My position is go around the league and look how much hockey NHL regulars played and then talk about why you care so much that Blashill deployed his players the same. You're complaining that a bunch of our veterans played 3 preseason games, as well as an injured player only playing 1. I'm going team by team and am not seeing a single player that plays top 6 or top 4 playing more than 3-4 games.
Jon Cooper had Luke Witkowski out there for 6 games of preseason. Is he a fraud?
That's a reasonable position. So is following this preseason, day in and day out, and being suspicious as to the caliber of our coach and team at the end.
I don't follow the Lightning close enough to have an opinion on Cooper. I think in this day an age, a coaches job security comes down to how many variables he can prove he is controlling day to day, as opposed to how things are being maximized generally and tactically. A lot of coaches from this era are more replaceable than other eras imo.
As for Witkowski, I think it's fair to say that his presence can be an injury deterrent. Cholowski's carrying the team at end of the preseason would be an example of an injury risk imo.

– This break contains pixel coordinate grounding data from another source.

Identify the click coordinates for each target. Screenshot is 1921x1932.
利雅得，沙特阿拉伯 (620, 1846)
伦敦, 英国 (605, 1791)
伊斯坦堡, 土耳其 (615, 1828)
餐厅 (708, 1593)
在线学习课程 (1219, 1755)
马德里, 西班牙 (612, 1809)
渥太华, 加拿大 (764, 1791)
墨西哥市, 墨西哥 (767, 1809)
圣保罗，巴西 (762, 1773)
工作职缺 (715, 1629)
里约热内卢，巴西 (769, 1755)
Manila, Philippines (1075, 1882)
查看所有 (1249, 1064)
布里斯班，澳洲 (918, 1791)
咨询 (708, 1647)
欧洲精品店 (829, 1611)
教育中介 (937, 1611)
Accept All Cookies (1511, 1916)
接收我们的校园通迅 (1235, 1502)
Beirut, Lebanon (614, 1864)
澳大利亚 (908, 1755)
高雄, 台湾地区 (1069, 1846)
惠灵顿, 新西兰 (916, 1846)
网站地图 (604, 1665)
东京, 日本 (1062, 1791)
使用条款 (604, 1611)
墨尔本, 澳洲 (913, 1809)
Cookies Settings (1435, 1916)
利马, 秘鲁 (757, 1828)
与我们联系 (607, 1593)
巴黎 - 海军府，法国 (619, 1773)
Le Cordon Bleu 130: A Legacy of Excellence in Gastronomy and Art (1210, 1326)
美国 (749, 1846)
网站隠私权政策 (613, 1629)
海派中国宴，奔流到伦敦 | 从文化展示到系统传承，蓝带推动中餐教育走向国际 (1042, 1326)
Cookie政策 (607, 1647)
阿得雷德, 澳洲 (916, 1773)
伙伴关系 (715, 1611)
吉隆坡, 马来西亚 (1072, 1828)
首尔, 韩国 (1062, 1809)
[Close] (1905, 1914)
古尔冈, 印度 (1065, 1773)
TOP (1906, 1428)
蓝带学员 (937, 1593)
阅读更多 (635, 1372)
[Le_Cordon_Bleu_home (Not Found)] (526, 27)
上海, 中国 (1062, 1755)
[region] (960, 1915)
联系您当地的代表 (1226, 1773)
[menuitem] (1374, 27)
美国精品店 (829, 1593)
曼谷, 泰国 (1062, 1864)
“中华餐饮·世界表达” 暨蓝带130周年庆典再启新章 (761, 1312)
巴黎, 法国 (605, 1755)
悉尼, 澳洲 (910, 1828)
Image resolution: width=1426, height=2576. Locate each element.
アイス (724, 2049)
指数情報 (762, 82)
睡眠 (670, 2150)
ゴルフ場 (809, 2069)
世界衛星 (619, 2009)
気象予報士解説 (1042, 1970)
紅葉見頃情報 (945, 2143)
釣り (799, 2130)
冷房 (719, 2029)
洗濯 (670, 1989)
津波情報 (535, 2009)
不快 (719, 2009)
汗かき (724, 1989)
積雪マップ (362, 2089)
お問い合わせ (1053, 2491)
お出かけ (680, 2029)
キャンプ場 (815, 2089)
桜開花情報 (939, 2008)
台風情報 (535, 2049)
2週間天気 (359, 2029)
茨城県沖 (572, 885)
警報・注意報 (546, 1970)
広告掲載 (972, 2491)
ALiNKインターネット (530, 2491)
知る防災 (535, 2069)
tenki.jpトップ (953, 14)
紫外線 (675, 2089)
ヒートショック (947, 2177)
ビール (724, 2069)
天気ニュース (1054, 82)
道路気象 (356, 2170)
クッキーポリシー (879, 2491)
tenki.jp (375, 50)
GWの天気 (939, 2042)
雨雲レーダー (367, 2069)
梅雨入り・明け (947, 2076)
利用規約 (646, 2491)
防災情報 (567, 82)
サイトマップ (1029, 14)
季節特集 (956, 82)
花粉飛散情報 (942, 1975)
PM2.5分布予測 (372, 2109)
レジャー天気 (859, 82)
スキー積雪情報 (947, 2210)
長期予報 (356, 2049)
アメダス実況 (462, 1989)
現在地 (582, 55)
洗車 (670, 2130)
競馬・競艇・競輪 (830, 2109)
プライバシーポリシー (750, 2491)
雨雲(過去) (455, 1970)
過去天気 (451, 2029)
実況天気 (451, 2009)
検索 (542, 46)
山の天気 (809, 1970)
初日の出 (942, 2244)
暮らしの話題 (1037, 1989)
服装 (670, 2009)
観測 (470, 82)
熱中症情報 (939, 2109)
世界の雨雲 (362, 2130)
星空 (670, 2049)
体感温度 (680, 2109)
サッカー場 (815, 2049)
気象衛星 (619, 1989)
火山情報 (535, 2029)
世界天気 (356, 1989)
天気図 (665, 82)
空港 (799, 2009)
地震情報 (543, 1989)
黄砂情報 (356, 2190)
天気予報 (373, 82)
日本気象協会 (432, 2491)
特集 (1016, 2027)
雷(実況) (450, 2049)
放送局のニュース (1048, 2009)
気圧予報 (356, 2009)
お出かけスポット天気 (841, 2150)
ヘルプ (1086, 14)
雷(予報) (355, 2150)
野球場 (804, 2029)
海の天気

The Red Wings and Lightning,
should have drastically different priorities this preseason.
I've already talked at length about why I care so much.
A) competition- I'm not convinced that half of the 'NHL regulars' on our team, should be. The preseason is generally a good place for that to get sorted. If we start 1-4-1 and Helm gets scratched for the 7th game, wouldn't it stand to reason that had someone had the chance to win his job earlier, we might've started better than 1-4-1?
B) Timing- We are a bad, one line team. There is no carryover chemistry, no established special teams units, etc etc. For the sake of our record, imo, the 9 games needed to be used to build more momentum/chemistry then I believe we have currently.
C) I'm also complaining about the injuries themselves. A lot of talk about how much work the players do in the offseason, and after basically the first day, we have 3 of our most athletic players injured, when the coach admitted that the same thing happened last year, and he wasn't going to change anything and wasn't expecting it to happen again. Could be a coincidence. Could be haphazard and dismissive. You could frame it like I'm really biased and reaching, but I hope you don't, because I'm not saying it
is what happened. But it is consistent with my premise.
My position is, that I was incredibly excited for this year of hockey, in DET and GR. After the pre-season, the NHL team is in a far worse position than I would've imagined a team that was trying to be competitive would be. I think it's easy to say, 'that's what rebuilding looks like'. I think there are a lot of examples of teams in sports history, that by "rebuilding", they mean "steering into a long term sustainable branding solution", where onfield success becomes relatively obscured and arbitrary.